Exercise directions: How many lines in these records hold the string "agent"? Reply with the number alone.
*** Supplied data
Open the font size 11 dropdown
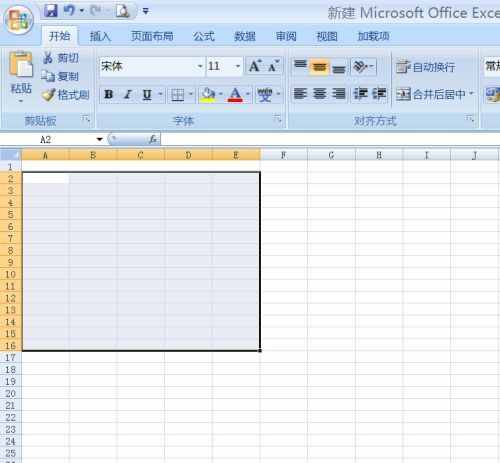Screen dimensions: 500x463 click(238, 66)
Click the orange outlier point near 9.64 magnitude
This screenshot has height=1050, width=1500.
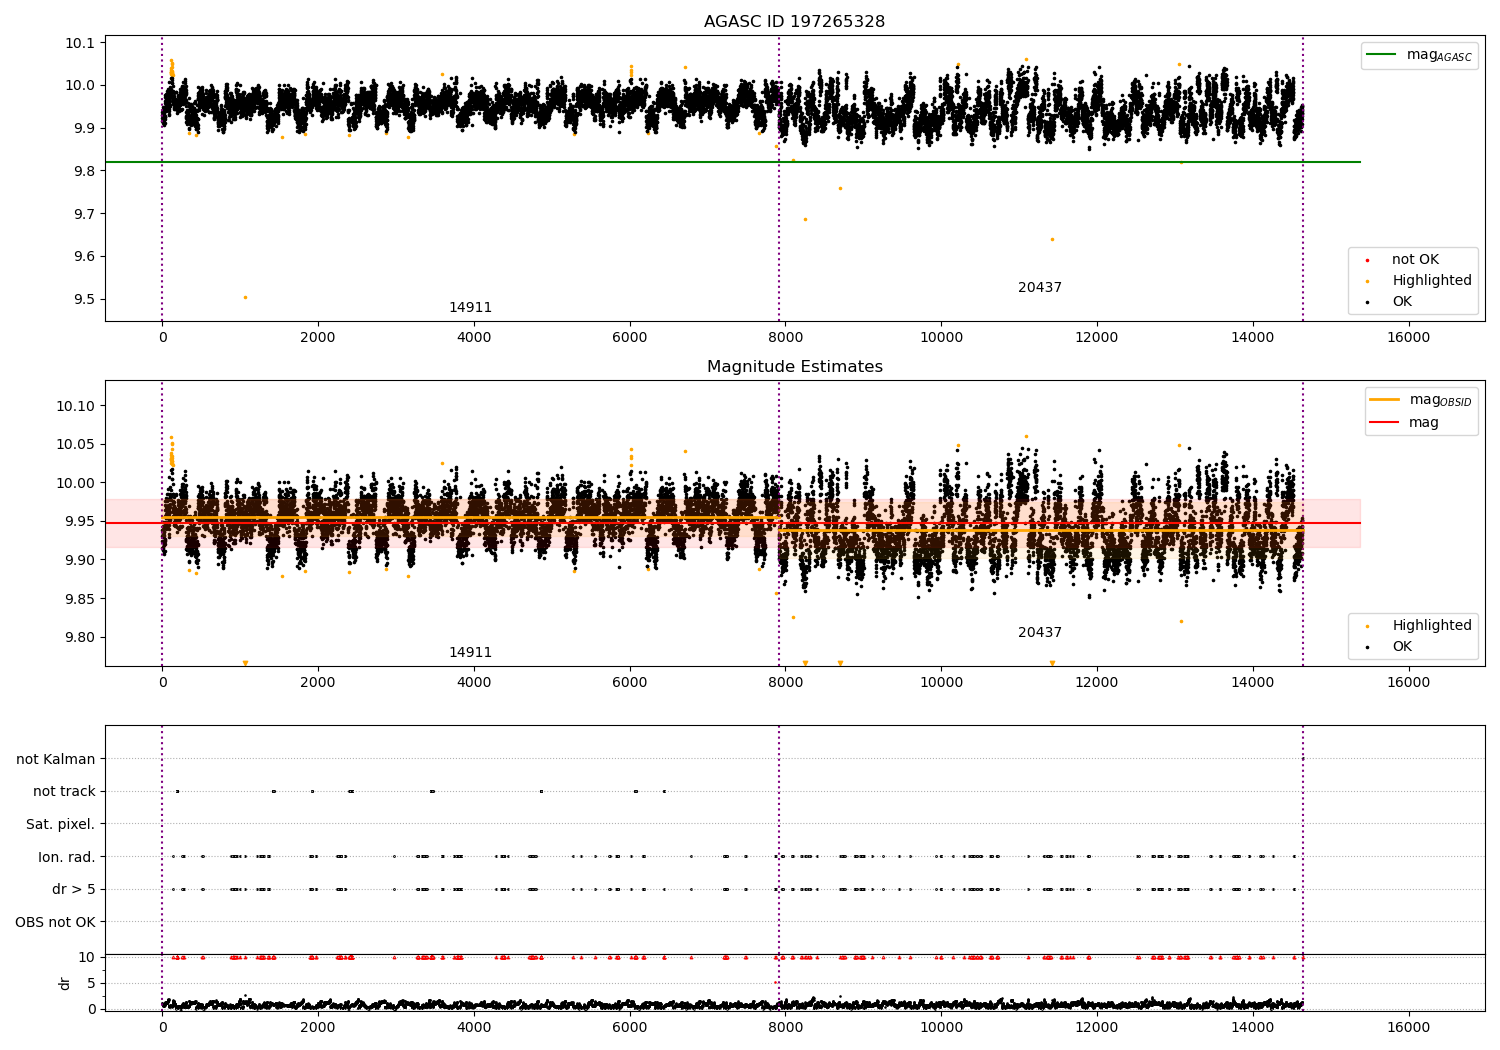pyautogui.click(x=1052, y=239)
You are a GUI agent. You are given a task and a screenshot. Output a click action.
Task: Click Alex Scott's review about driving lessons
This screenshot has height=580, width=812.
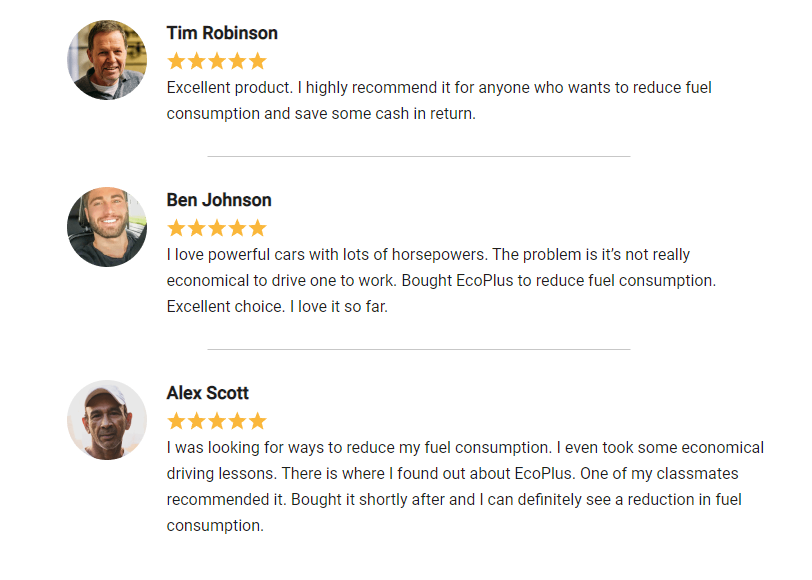coord(465,486)
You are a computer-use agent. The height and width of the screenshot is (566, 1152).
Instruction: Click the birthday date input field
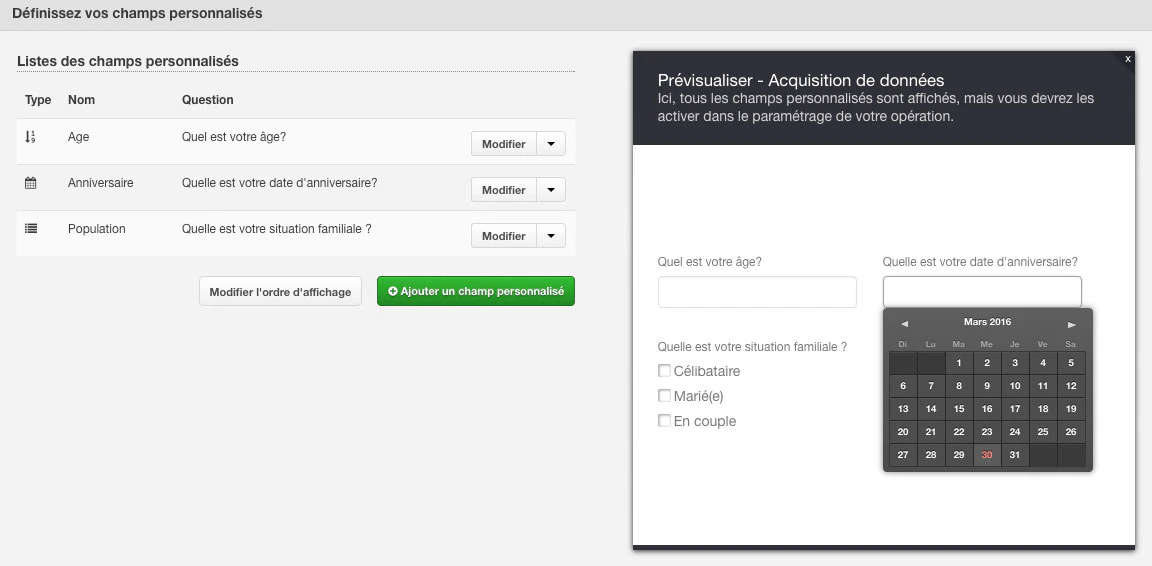982,292
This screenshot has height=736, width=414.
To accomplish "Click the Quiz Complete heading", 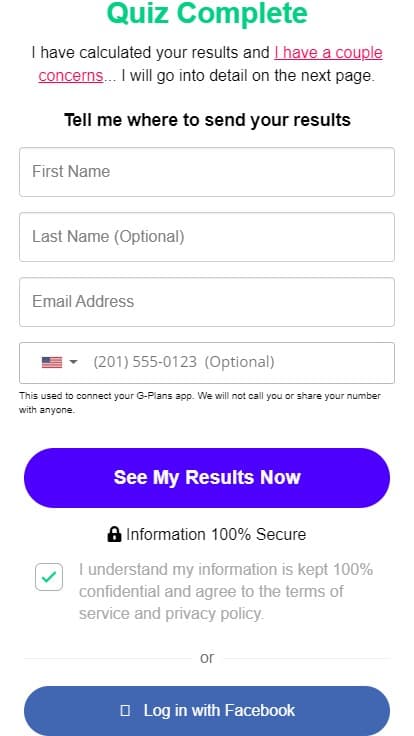I will click(x=207, y=13).
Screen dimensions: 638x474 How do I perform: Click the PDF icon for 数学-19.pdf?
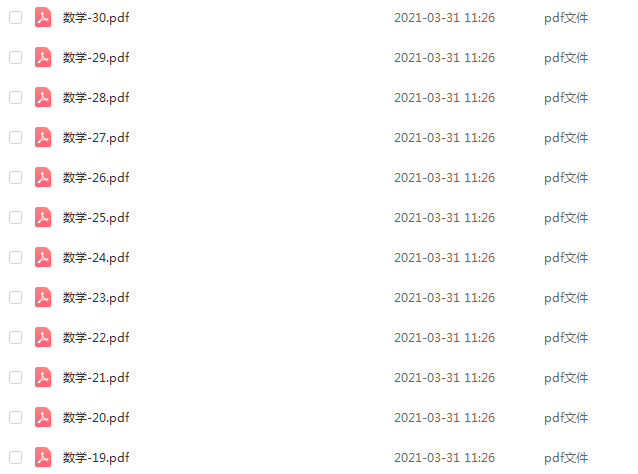[43, 457]
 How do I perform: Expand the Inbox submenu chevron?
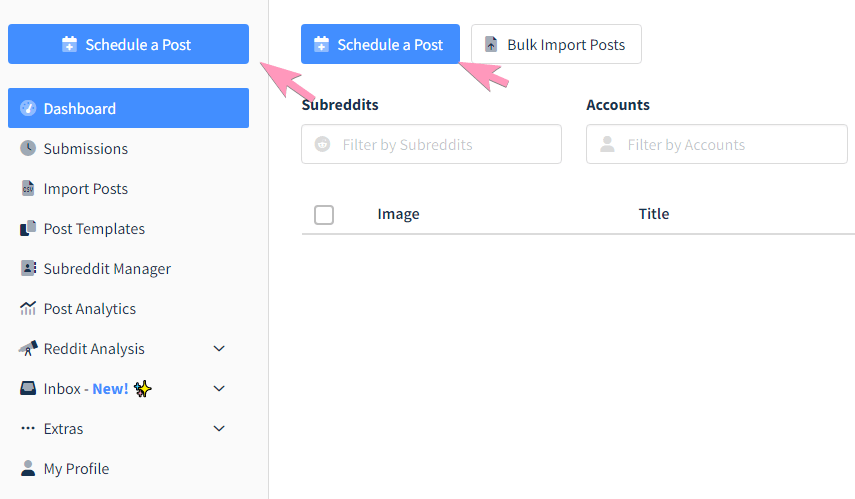pos(219,388)
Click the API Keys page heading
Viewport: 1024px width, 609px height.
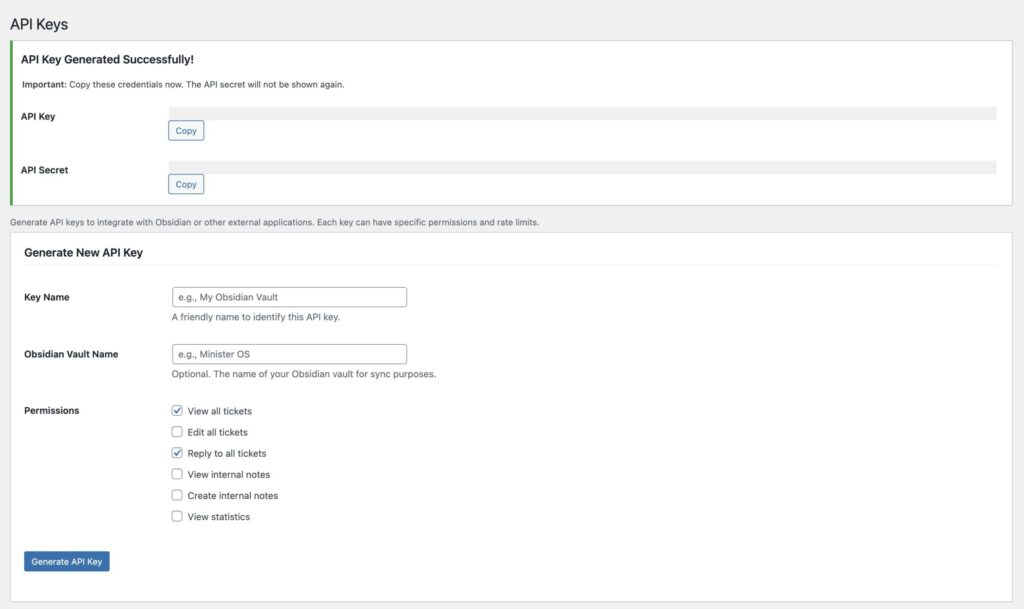[39, 23]

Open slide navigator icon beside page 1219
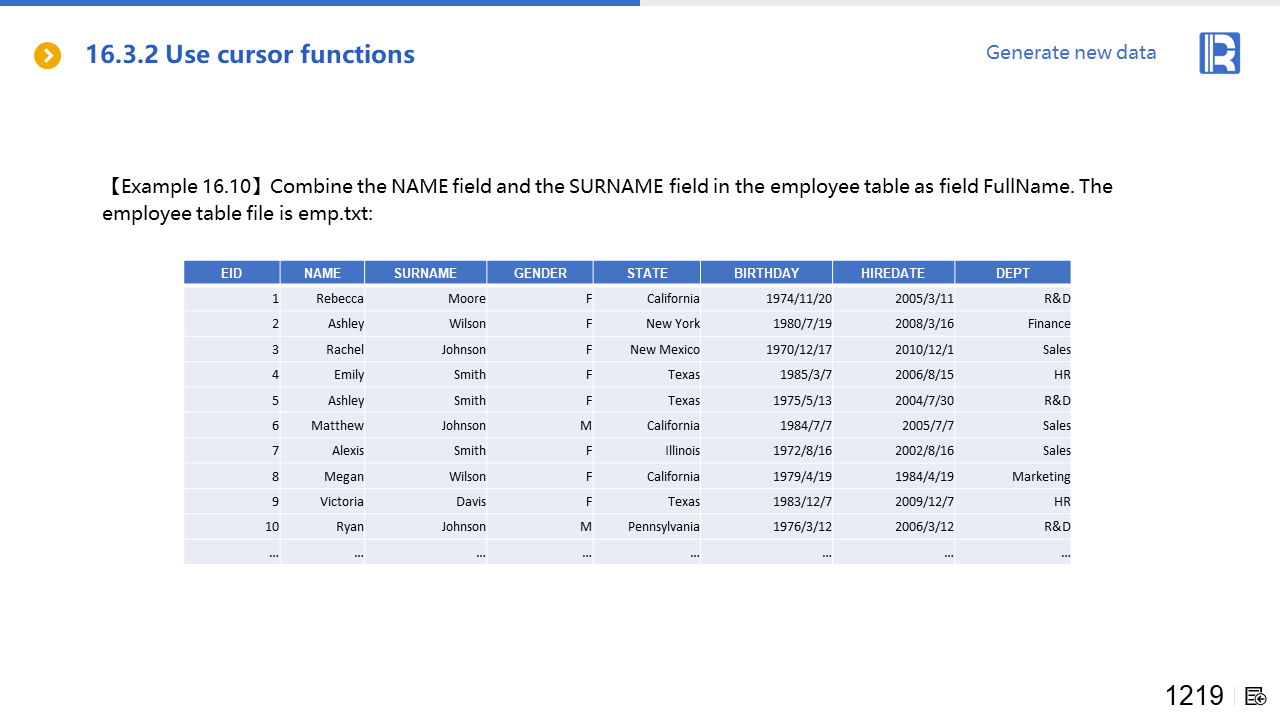[1256, 696]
******
Reply to the exercise: 2